Request
Retype the listing below verbatim, starting at the line containing "[cobra table lamphtml] (235, 1550)" and ending at the line containing "PayPal (463, 1112)", both lines included.

Records supplied
— BEGIN —

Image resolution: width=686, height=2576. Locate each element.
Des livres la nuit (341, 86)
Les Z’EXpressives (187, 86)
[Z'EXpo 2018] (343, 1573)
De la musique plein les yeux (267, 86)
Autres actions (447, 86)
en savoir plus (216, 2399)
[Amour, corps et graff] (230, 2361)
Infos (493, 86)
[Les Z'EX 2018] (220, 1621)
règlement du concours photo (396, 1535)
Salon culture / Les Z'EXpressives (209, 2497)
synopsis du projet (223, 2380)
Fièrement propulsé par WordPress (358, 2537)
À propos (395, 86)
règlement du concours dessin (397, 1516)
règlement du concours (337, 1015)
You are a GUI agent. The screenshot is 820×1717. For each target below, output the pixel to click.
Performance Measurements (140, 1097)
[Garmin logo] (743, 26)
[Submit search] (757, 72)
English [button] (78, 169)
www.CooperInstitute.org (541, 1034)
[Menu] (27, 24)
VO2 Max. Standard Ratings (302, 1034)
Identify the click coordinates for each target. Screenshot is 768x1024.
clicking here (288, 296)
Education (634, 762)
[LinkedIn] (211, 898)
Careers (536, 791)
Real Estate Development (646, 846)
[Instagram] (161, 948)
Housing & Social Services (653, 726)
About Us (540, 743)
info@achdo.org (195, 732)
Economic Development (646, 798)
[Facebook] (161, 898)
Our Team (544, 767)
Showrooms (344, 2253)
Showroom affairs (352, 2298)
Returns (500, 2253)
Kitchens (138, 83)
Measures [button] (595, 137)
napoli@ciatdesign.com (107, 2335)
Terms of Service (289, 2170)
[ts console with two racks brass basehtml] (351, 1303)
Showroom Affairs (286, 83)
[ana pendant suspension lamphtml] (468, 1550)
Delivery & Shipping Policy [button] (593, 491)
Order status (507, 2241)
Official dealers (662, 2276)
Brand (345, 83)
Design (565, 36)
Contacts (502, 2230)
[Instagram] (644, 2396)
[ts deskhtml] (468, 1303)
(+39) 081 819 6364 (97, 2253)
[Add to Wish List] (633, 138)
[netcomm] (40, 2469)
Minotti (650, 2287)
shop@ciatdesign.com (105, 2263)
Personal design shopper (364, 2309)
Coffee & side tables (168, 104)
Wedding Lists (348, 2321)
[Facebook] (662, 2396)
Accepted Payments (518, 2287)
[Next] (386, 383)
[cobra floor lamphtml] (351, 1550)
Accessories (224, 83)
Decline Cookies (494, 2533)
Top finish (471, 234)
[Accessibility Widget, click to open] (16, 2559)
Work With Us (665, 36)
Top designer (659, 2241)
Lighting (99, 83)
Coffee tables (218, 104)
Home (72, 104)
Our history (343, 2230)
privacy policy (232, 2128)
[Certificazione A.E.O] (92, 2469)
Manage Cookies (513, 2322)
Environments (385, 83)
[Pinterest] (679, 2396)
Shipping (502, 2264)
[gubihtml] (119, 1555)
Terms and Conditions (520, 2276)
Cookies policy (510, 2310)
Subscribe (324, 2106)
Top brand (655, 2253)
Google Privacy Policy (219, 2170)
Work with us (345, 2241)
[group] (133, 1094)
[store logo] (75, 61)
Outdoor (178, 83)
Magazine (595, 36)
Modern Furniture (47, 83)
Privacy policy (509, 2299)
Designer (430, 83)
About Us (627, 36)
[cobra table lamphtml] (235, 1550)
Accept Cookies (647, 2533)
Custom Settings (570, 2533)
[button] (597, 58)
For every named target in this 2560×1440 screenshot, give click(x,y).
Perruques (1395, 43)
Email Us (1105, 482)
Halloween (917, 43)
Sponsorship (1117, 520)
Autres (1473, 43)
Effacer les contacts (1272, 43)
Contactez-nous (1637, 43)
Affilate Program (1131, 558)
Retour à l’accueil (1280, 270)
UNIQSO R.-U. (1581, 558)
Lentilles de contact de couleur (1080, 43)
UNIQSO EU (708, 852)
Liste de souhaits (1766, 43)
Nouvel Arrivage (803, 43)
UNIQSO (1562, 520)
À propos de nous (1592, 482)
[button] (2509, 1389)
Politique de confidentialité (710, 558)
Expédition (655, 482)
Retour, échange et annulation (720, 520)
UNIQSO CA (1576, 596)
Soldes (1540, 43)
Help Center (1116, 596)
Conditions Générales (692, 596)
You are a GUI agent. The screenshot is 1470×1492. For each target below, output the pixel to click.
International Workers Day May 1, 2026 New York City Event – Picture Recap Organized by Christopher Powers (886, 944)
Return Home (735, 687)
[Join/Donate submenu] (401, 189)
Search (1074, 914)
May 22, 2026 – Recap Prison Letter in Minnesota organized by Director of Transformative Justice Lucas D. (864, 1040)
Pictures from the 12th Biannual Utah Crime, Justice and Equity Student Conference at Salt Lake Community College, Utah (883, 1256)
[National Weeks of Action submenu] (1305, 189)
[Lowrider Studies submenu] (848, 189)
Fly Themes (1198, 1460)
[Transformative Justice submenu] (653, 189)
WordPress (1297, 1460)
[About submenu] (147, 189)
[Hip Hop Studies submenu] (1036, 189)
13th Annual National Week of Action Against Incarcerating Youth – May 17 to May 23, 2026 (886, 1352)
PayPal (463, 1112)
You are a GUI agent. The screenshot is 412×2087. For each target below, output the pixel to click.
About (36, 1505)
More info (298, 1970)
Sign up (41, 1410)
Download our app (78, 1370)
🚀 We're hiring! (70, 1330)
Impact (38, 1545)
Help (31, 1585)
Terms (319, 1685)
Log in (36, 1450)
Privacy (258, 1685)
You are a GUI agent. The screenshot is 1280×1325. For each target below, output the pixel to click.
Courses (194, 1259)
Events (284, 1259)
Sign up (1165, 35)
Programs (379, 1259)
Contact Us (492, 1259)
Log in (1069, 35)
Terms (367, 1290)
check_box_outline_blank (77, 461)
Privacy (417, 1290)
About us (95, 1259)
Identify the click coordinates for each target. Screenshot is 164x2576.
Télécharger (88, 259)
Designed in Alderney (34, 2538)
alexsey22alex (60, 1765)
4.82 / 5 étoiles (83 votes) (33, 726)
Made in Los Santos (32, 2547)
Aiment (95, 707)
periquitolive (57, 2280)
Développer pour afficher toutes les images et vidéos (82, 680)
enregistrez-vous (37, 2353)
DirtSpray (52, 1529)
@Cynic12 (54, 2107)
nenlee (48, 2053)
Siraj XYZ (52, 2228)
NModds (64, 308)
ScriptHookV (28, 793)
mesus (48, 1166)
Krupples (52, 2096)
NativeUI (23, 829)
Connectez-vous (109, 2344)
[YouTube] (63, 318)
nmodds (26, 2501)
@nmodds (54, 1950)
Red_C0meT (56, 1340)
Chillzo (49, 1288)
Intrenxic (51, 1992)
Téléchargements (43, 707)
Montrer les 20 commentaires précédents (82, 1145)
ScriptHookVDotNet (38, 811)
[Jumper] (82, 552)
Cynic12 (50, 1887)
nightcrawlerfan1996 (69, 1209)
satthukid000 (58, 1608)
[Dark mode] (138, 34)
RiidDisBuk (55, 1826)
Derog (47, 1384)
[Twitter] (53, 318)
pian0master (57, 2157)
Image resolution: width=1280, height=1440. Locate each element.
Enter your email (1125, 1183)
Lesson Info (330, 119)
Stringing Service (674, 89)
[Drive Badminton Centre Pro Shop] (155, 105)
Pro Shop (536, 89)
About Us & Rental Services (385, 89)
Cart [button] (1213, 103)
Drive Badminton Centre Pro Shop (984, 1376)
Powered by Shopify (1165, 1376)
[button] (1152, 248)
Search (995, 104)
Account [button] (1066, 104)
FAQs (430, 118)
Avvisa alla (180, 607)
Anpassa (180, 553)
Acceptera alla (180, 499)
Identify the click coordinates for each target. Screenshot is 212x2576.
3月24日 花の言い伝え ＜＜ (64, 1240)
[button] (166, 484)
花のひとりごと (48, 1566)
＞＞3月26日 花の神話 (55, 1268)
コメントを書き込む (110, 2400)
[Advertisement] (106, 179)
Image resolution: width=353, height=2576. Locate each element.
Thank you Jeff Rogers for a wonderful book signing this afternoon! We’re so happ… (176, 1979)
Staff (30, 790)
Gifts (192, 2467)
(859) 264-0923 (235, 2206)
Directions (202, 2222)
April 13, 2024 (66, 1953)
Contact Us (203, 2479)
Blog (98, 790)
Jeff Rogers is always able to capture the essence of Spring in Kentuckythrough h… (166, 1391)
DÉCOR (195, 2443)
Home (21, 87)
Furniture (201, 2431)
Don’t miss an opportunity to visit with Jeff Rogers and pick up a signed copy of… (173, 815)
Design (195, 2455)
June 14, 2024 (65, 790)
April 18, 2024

— END —

Result for this task
[cobra table lamphtml] (235, 1550)
Accept Cookies (647, 2533)
Custom Settings (570, 2533)
[button] (597, 58)
For every named target in this 2560×1440 screenshot, give click(x,y).
Perruques (1395, 43)
Email Us (1105, 482)
Halloween (917, 43)
Sponsorship (1117, 520)
Autres (1473, 43)
Effacer les contacts (1272, 43)
Contactez-nous (1637, 43)
Affilate Program (1131, 558)
Retour à l’accueil (1280, 270)
UNIQSO R.-U. (1581, 558)
Lentilles de contact de couleur (1080, 43)
UNIQSO EU (708, 852)
Liste de souhaits (1766, 43)
Nouvel Arrivage (803, 43)
UNIQSO (1562, 520)
À propos de nous (1592, 482)
[button] (2509, 1389)
Politique de confidentialité (710, 558)
Expédition (655, 482)
Retour, échange et annulation (720, 520)
UNIQSO CA (1576, 596)
Soldes (1540, 43)
Help Center (1116, 596)
Conditions Générales (692, 596)
You are a GUI agent. The screenshot is 1470×1492. For each target below, output the pixel to click.
International Workers Day May 1, 2026 New York City Event – Picture Recap Organized by Christopher Powers (886, 944)
Return Home (735, 687)
[Join/Donate submenu] (401, 189)
Search (1074, 914)
May 22, 2026 – Recap Prison Letter in Minnesota organized by Director of Transformative Justice Lucas D. (864, 1040)
Pictures from the 12th Biannual Utah Crime, Justice and Equity Student Conference at Salt Lake Community College, Utah (883, 1256)
[National Weeks of Action submenu] (1305, 189)
[Lowrider Studies submenu] (848, 189)
Fly Themes (1198, 1460)
[Transformative Justice submenu] (653, 189)
WordPress (1297, 1460)
[About submenu] (147, 189)
[Hip Hop Studies submenu] (1036, 189)
13th Annual National Week of Action Against Incarcerating Youth – May 17 to May 23, 2026 (886, 1352)
PayPal (463, 1112)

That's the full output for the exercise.